That opportunity came by surprise one afternoon when my teenage grandson stopped by the house. He had already taken a mature tom. As we talked about hunting, Chance pointed out the window and exclaimed, “There goes a turkey right there. It’s a big tom!” The bird was legging it across the field toward the woods. My turkey hunting gear was in my pickup truck, so we ran outside. Chance grabbed a box call from my pack and gave him a few loud yelps. To our surprise, the tom stopped and gob-bled, then stretched his neck up looking for the hen.
“He’s callable,” I said “When he goes into that woodlot we can run around to the other side and try for him.” As the gobbler slowly stalked into the woods we did a sort of Chinese fire drill grabbing camo jackets and caps. Then we ran around the woodlot.
“There’s a good spot to call from,” Chance pointed to a fallen tree with thick grape vines hanging in it. He hid behind the brush to call and I pulled on my head net and got situated in the front edge of the blowdown where we expected the turkey to approach. “Ready?” Chance whis-pered.
“Yep.” I answered softly as I primed both pans with FFFFg black powder.
Chance soon had the gobbler answering the soft yelps and clucks of what sounded to him like a love sick hen. I sat without moving and waited, elbows on knees, and the flintlock’s left hammer cocked. I figured the right hammer could be cocked quickly if a second shot was needed. I heard the soft pft-humm, pft-humm of the tom drumming before I could see him. Suddenly, the strutting gobbler came around a big maple tree into plain sight at 35 yards. For a modern shotgun it would have been all over right then, but I needed him closer.
That tom turkey was alertly looking for the hen that he just knew should be right in front of him, but he couldn’t locate it. In a half-strut, he moved several yards to my right. Now my gun was out of position. When the bird stepped behind a large tree I quickly shifted my aim. At 30 yards he froze and stretched his neck up, still searching for a hen. Chance waited for him to start moving again before giving him one final cluck from the slate. The tom froze again. He was now too close to risk any more calling, yet still a little too far for a sure kill with my cylinder bore gun. Slowly, the big bird took a few careful steps closer before stretching up his neck again. Time seemed to stand still. The woods was completely silent. The gobbler’s head was cocked sideways and his piercing black eye seemed to be locked on me. I imagined that his small brain had just realized that something was terribly wrong. I touched off the left barrel. Ka- Boom! A cloud of smoke momentarily blocked my vision of the turkey but the sound of heavy wings thumping the ground reached my ears. I jumped up and ran to claim my prize.

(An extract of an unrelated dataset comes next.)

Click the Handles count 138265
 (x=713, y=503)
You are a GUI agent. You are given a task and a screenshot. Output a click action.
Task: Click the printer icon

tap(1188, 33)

I’ll always fondly remember the next few minutes as my grandson and I excitedly relived the successful hunt we had just shared. We admired the beautiful bird together. The sun lit up an iridescence in his feathers and the long, thick beard showed him to be a marvelous specimen of the Eastern wild turkey. He was the largest I’ve ever taken, lat-er pulling the scales down to the 25 pound mark. Then we looked at each other and burst out laughing. In our haste we had both slipped on camo jackets and caps but I was wearing blue jeans with white socks showing and Chance had on light colored sweat pants and was wearing mocca-sin-like house slippers. Quite the turkey hunters!

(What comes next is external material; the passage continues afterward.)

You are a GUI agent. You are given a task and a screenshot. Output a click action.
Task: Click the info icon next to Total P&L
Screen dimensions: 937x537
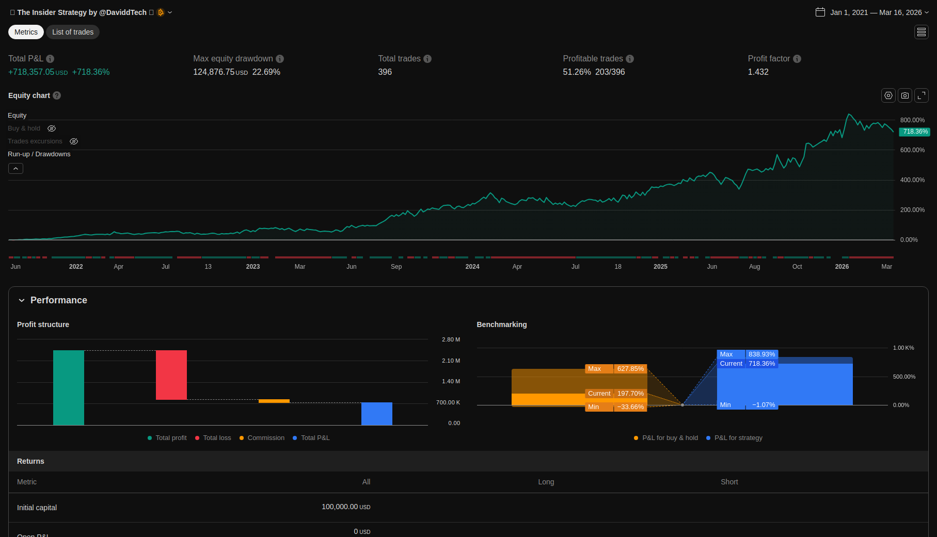coord(50,59)
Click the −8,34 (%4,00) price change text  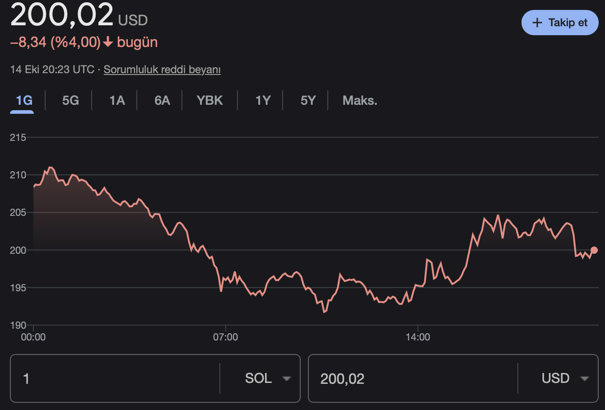tap(55, 42)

“Do you want to carry the turkey or the shotgun?” I asked. “Gun,” he grinned.
Hoisting the heavy bird over my shoulder, I followed my grandson through the spring woods. Maybe it was just my imagination but the young man seemed to be walking a little taller than I remembered. Proudly cradled in his arm was the flintlock double that I had been seeing in my mind for a long time.
There would be other hunts, but with that first turkey I felt that my goal of building and hunting with my own flintlock double barrel had finally been attained.
Money can’t buy the feeling of satisfaction and the thrill of taking game with a gun you have invested many hours of effort and care in building. There is nothing quite like hoisting a heavy gobbler over your shoulder, picking up your flintlock firearm, and starting home on a cool, spring morning with the rising sun lighting your way.
I can’t wait until the season opens next spring and it’s “turkey time” again.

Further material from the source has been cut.